▶ [EXERCISE AIM]
Reproduce the part of the text on military action and human rights in Iran starting at "Would military action" and ending at "from these conditions.".

▶ [SUPPLIED TEXT]
Would military action to protect human rights in Iran be justifiable?
Beyond condemnations and sanctions to enforce human rights in Iran, the United States appears headed toward some form of military threat or confrontation in the weeks ahead. But President Trump’s conditions for ratcheting down the U.S. military threat against Iran are confined to the regime ending its enrichment of uranium and eliminating the current nuclear weapons program, limiting the range and number of Iran’s ballistic missiles, and ceasing Iranian support for such proxy militias as Hezbollah, Hamas, and the Houthis. Improving the human rights situation in Iran remains absent from these conditions.
Whether military action would improve the human rights situation in Iran remains highly problematic, as the outcome politically, economically, and socially is unknown. If the United States strikes first, without any clear provocation by Iranian forces, the United States may try to justify its military action under the legal principle of anticipatory self-defense. One would expect such use of force to remain relatively limited to achieve specific objectives, such as further degrading Iran’s nuclear weapons, air defenses, and ballistic missile capabilities. But there are rules of necessity, distinction, proportionality, and humanity that would apply, and they are not designed to justify regime change or societal overhaul to protect human rights.

▶ [INFORMATION PROVIDED]
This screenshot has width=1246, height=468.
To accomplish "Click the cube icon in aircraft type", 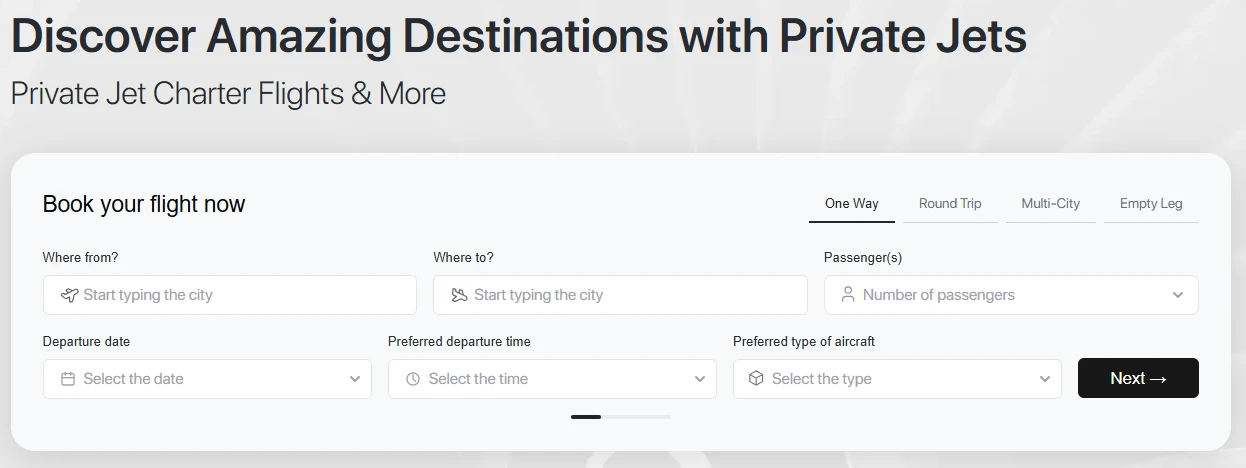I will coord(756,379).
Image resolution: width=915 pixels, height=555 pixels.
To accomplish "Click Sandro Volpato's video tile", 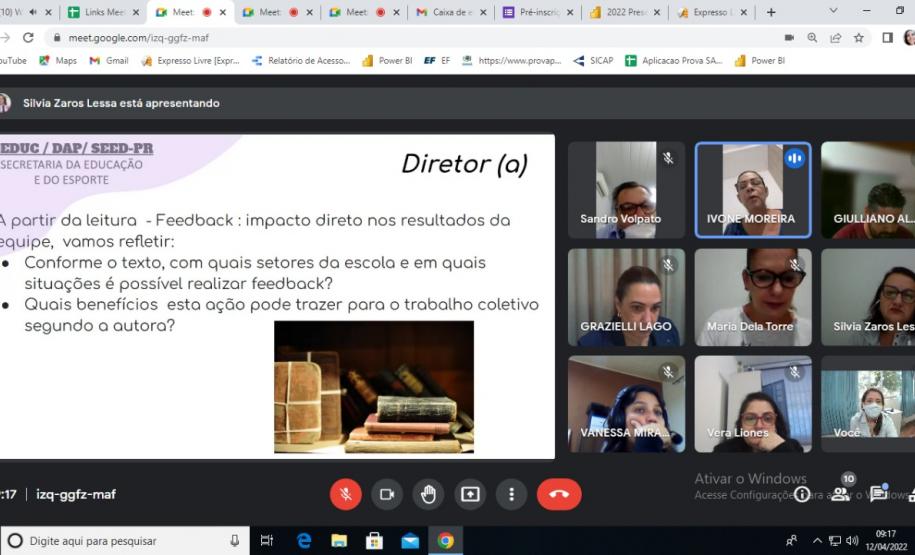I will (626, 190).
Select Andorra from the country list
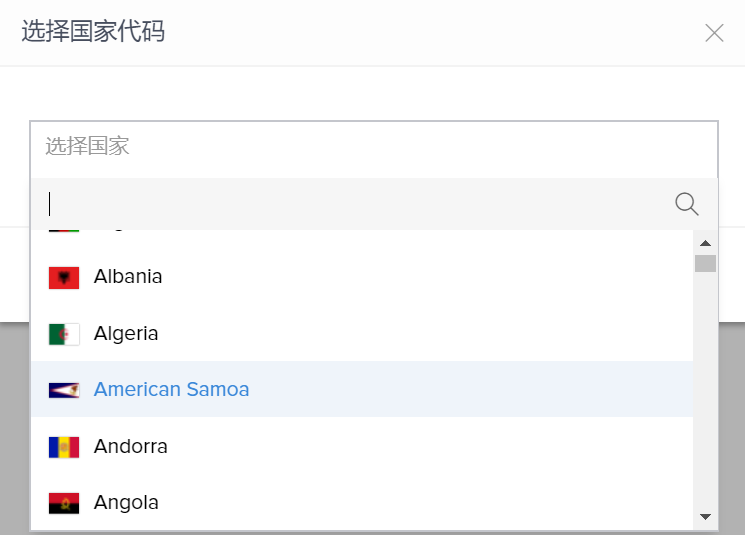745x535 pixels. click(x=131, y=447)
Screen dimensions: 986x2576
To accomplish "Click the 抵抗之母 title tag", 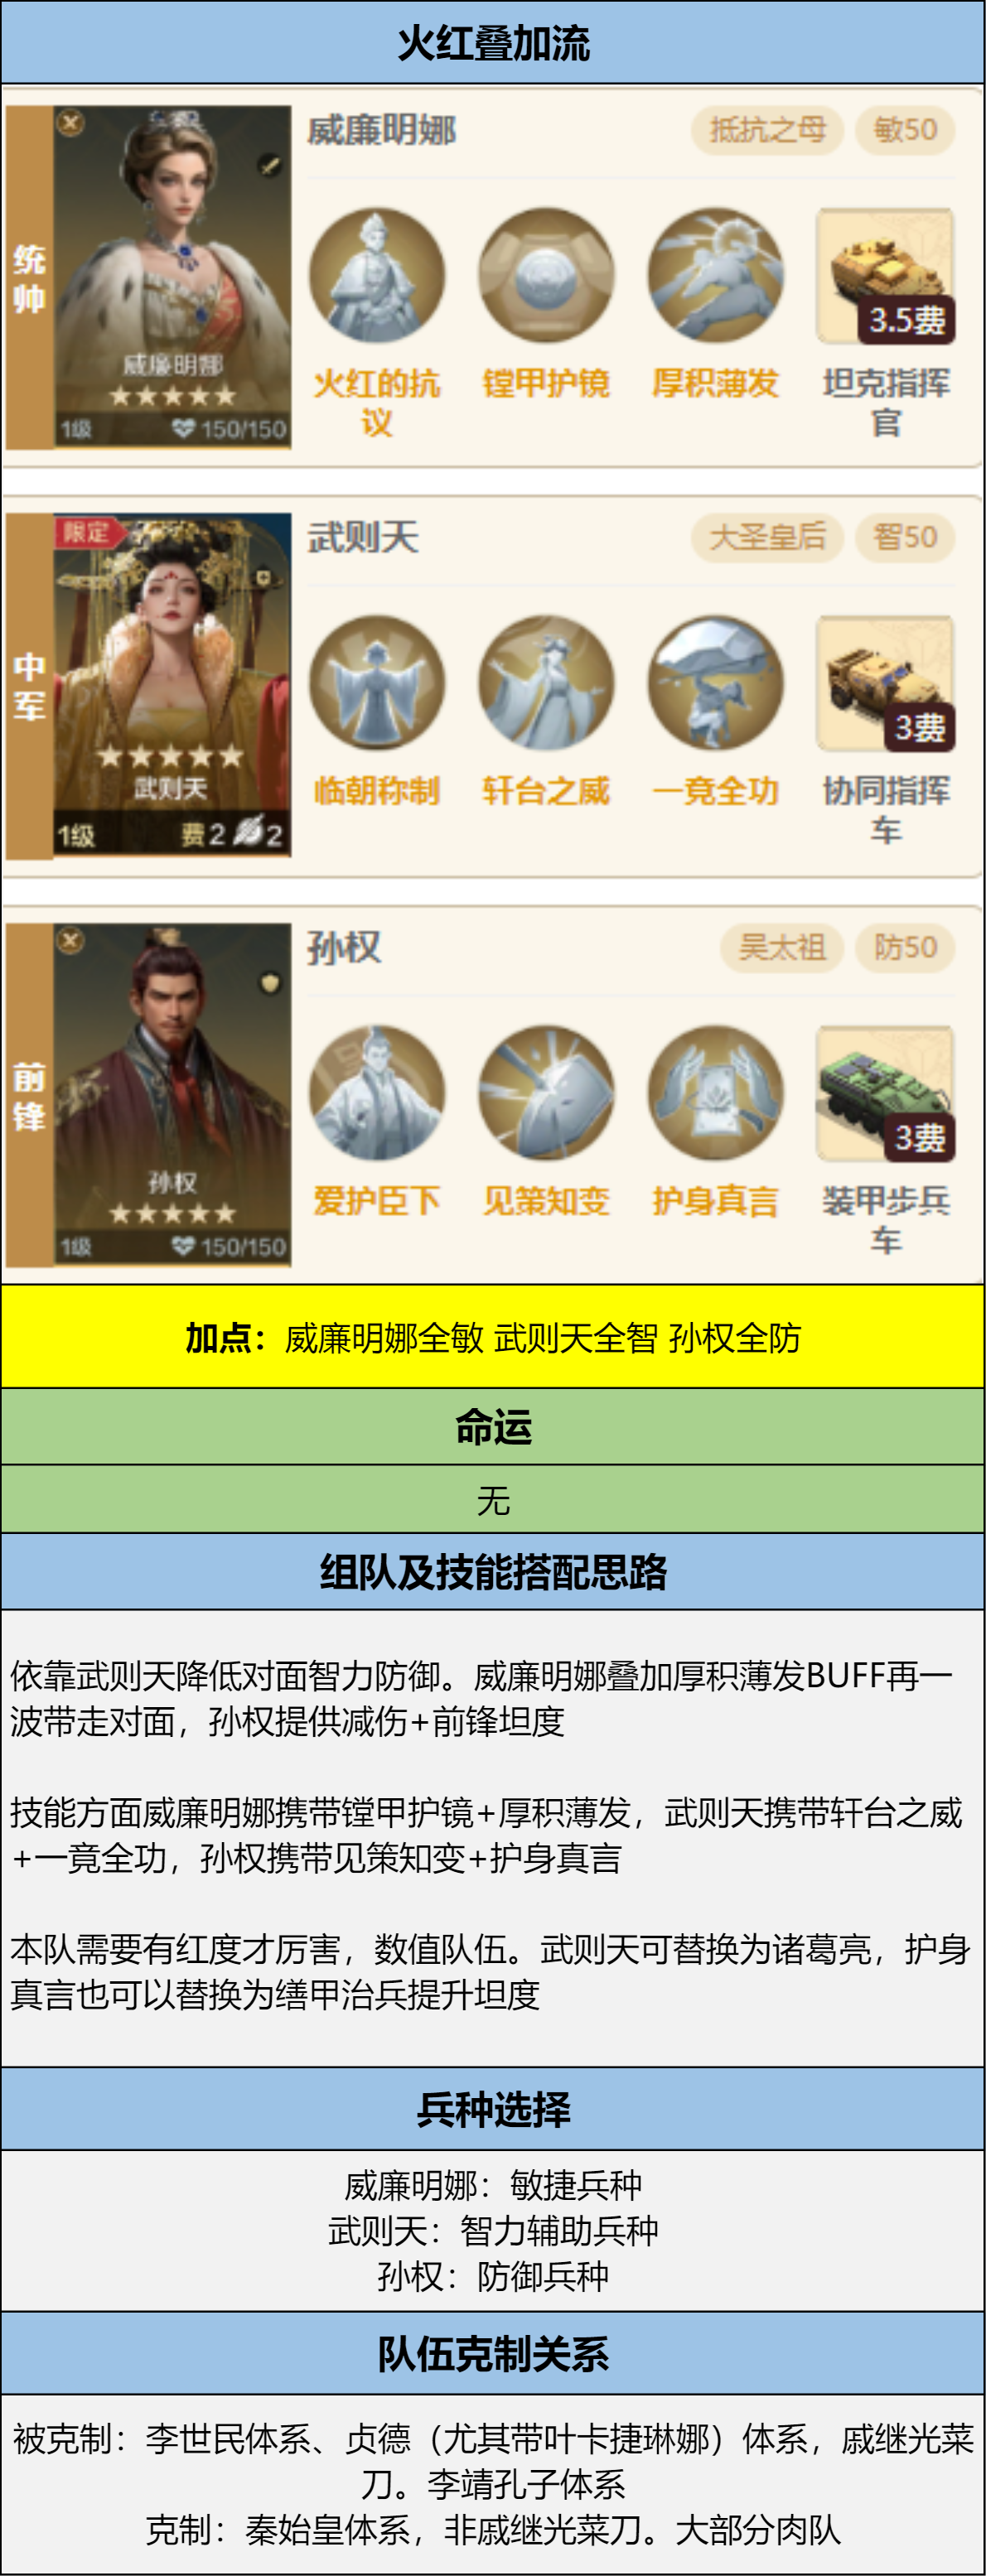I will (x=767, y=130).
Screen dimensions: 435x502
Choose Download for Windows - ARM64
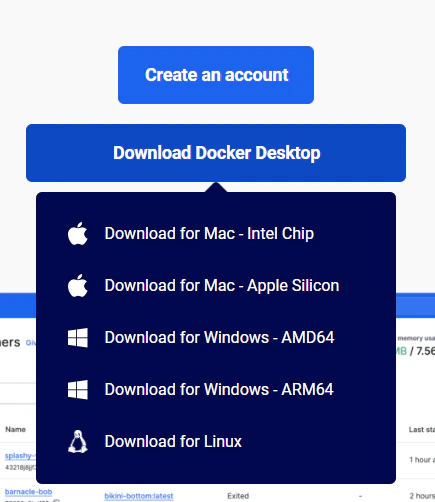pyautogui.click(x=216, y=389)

▶ [OUTPUT OF THE TASK]
Would military action to protect human rights in Iran be justifiable?
Beyond condemnations and sanctions to enforce human rights in Iran, the United States appears headed toward some form of military threat or confrontation in the weeks ahead. But President Trump’s conditions for ratcheting down the U.S. military threat against Iran are confined to the regime ending its enrichment of uranium and eliminating the current nuclear weapons program, limiting the range and number of Iran’s ballistic missiles, and ceasing Iranian support for such proxy militias as Hezbollah, Hamas, and the Houthis. Improving the human rights situation in Iran remains absent from these conditions.